Date Published: September 28, 2010
Publisher: Public Library of Science
Author(s): Angela B. Hutchinson, Pragna Patel, Stephanie L. Sansom, Paul G. Farnham, Timothy J. Sullivan, Berry Bennett, Peter R. Kerndt, Robert K. Bolan, James D. Heffelfinger, Vimalanand S. Prabhu, Bernard M. Branson, Seth C. Kalichman
Abstract: Angela Hutchinson and colleagues conducted a cost-effectiveness analysis of pooled nucleic acid amplification testing following HIV testing and show that it is not cost-effective at recommended antibody testing intervals for high-risk persons except in very high-incidence settings.

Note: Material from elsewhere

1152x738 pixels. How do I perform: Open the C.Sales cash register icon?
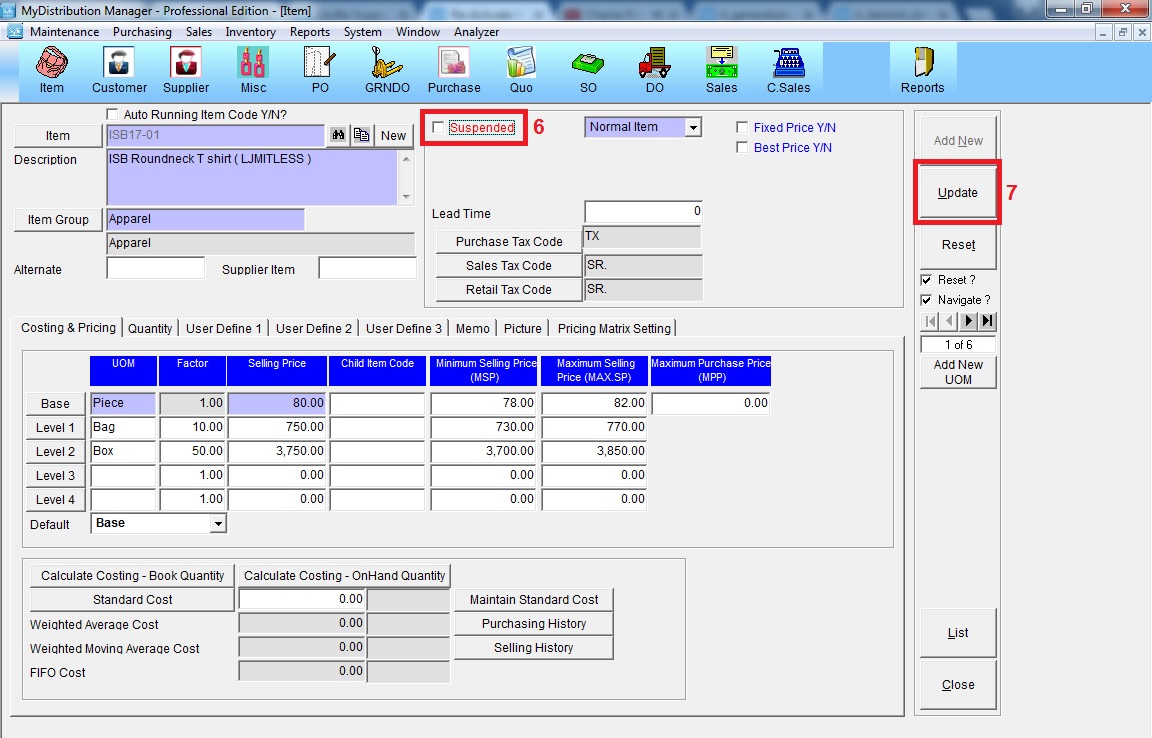coord(788,69)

Partial Text: Acute HIV infection (AHI) is the stage of disease immediately after HIV acquisition and before HIV antibodies are detectable, when viral replication and shedding peak . Because persons with AHI are highly infectious, are probably unaware of their status, and may still be engaging in high-risk behaviors, identifying persons with AHI offers an important opportunity for HIV prevention. However, the diagnosis of AHI is challenging because it involves expensive laboratory-based nucleic acid testing and modification of current HIV screening algorithms.

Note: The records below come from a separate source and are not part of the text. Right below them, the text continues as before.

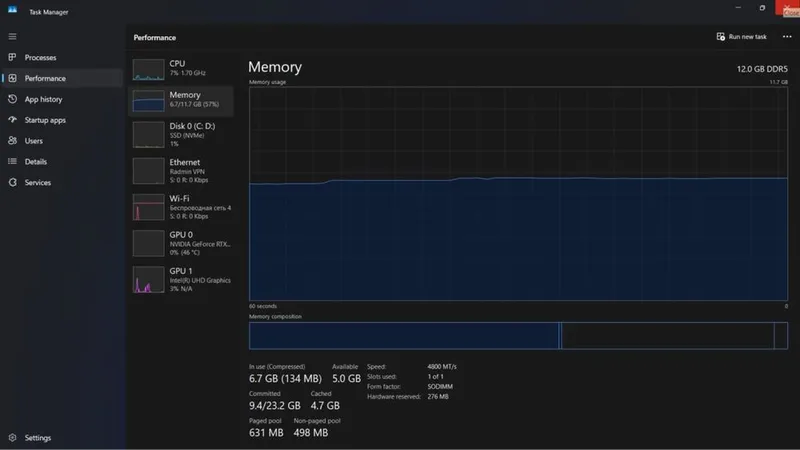This screenshot has height=450, width=800.
Task: Select Disk 0 (C: D:) entry
Action: (181, 135)
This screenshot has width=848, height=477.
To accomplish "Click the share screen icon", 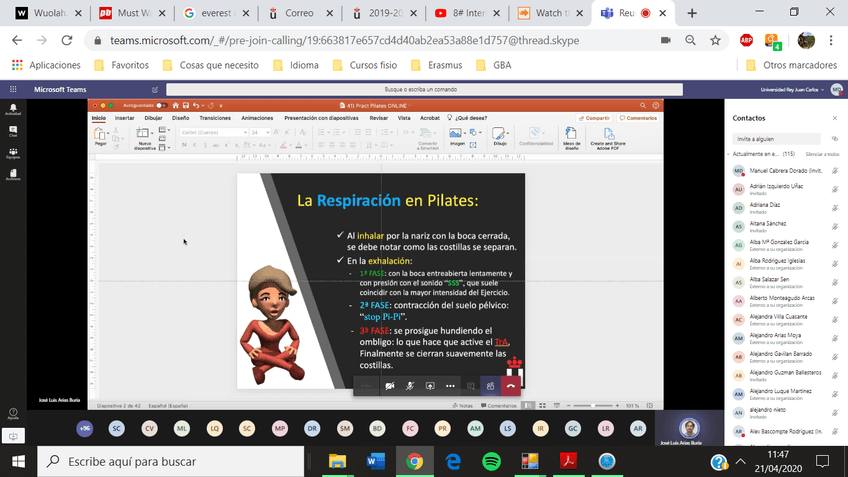I will click(x=430, y=386).
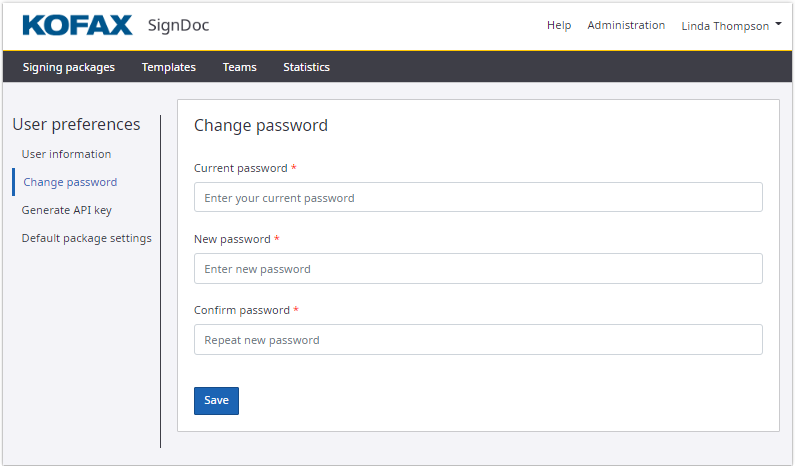795x468 pixels.
Task: Click the Repeat new password field
Action: [x=478, y=340]
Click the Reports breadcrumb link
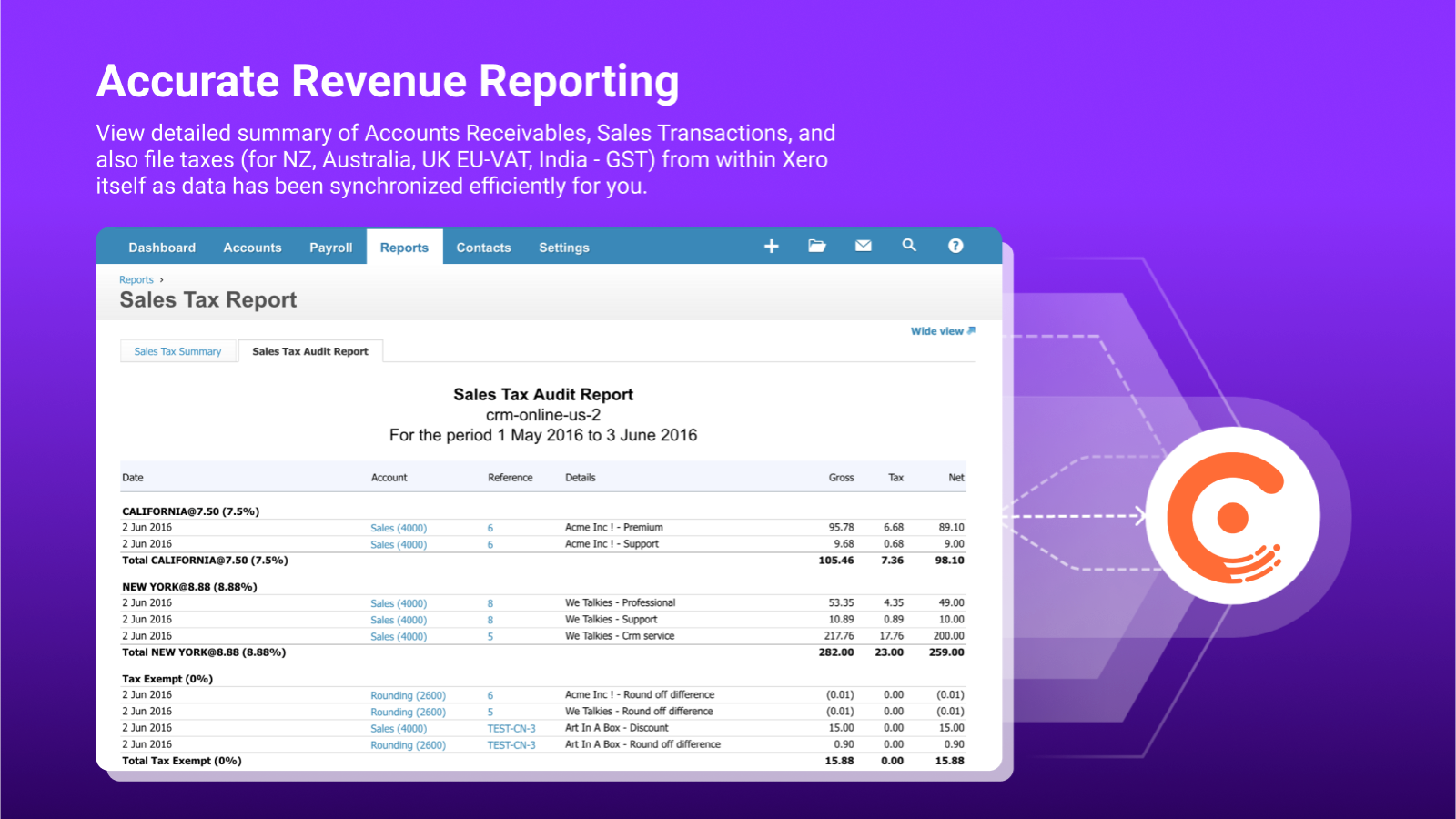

Our analysis was conducted concurrently with the Centers for Disease Control and Prevention (CDC) multisite AHI study that used pooled NAAT screening for AHI detection in different clinical settings . We constructed an Excel-based model to compare the cost and effectiveness of screening for AHI after HIV antibody screening. Our analysis, which includes a micro-costing study of NAAT testing and a cost-effectiveness model that incorporates the benefits attributable to reduced HIV transmission, conforms to the reference case recommendations of Gold . All costs are reported in 2008 US dollars, future costs are discounted at a 3% annual rate, and outcomes are expressed as cost per quality-adjusted life year (QALY) gained because of cases of HIV infection averted due to pooled NAAT screening. Our incremental cost-effectiveness analysis compares pooled NAAT screening for AHI with screening for HIV antibodies only.
Total program costs for NAAT screening after testing using a third-generation EIA during the 22-mo study period were approximately US$458,200 for the counseling and testing sites (54,187 specimens), US$76,900 for the community clinic (5,574 specimens), and US$349,900 for the municipal STD clinics (30,973 specimens) (Table 3). Program costs per specimen tested ranged from US$8.46–US$14.14 in the three settings. The calculated program costs per person identified with and notified of AHI were approximately US$90,000 after screening with a third-generation EIA and US$50,000 after screening with a rapid test for both the counseling and testing sites and municipal STD clinics, and US$7,900 and US$3,800, respectively, for the community clinic.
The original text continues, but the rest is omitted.